WHAT YOU NEED TO DO: Copy out the records word for word, beginning with the line containing "You are a computer-use agent. The width" and continuing through the line containing "will tap(140, 416).", both included.
-- START RECORDS SHOWN --
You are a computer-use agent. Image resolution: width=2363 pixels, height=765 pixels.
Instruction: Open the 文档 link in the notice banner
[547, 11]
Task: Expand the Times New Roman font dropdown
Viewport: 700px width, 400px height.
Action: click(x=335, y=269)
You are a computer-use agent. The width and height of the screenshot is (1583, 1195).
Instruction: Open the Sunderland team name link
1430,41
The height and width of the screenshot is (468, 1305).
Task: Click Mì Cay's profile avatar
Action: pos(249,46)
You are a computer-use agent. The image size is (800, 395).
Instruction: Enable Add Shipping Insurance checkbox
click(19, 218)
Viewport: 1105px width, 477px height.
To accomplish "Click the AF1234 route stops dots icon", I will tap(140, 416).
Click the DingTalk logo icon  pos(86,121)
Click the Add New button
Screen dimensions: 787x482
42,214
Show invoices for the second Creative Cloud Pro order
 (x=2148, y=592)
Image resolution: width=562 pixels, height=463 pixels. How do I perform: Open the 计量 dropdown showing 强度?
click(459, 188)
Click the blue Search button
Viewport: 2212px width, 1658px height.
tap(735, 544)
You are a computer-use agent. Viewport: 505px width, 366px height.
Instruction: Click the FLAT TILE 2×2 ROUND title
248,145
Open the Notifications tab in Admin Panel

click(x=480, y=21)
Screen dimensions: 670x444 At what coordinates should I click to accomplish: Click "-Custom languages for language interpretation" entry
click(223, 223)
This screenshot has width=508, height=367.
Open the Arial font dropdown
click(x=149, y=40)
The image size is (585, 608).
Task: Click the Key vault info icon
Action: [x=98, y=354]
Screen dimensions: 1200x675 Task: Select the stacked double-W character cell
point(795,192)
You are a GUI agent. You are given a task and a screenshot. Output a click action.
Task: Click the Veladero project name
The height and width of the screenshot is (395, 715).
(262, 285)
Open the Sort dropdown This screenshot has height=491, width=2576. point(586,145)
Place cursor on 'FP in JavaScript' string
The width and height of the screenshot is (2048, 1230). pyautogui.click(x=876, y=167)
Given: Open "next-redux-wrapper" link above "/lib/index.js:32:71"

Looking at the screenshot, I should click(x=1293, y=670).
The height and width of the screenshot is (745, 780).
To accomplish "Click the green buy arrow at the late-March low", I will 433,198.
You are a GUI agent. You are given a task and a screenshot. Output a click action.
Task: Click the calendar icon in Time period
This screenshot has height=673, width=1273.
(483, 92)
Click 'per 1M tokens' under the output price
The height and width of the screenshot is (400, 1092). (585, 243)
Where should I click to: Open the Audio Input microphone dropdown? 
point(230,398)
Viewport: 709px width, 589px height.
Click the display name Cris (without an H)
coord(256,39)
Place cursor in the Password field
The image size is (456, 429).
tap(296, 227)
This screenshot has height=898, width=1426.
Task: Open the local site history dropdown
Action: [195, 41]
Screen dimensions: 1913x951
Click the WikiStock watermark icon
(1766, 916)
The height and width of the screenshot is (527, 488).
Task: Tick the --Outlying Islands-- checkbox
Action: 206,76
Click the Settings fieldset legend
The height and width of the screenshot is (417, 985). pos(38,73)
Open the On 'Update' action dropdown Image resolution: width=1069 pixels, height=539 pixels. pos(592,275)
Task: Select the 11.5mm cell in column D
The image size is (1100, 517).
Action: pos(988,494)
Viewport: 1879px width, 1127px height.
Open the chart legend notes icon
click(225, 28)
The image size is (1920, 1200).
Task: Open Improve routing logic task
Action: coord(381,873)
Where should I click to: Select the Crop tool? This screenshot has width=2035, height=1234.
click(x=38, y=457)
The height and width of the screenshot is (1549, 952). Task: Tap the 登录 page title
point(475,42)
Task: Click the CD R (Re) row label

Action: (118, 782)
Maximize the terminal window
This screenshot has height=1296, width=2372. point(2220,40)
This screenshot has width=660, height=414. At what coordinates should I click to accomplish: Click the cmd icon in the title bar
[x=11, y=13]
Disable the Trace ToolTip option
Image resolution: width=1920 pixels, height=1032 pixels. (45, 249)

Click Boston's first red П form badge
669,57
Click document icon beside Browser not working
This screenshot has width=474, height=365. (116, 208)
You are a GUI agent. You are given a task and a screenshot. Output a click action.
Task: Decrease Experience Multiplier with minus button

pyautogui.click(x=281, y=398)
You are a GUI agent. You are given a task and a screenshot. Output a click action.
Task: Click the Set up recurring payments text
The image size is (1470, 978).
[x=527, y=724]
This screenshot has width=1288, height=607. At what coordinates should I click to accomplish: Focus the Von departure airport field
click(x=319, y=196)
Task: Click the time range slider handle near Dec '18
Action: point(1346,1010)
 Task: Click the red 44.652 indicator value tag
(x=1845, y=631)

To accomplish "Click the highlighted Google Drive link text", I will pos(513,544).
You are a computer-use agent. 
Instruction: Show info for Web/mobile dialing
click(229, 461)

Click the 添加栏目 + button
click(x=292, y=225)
-- END RECORDS SHOWN --
CORRECT RESULT:
You are a computer-use agent. The width and height of the screenshot is (1583, 1195).
Instruction: Open the Sunderland team name link
1430,41
The height and width of the screenshot is (468, 1305).
Task: Click Mì Cay's profile avatar
Action: pos(249,46)
You are a computer-use agent. The image size is (800, 395).
Instruction: Enable Add Shipping Insurance checkbox
click(19, 218)
Viewport: 1105px width, 477px height.
To accomplish "Click the AF1234 route stops dots icon", I will tap(140, 416).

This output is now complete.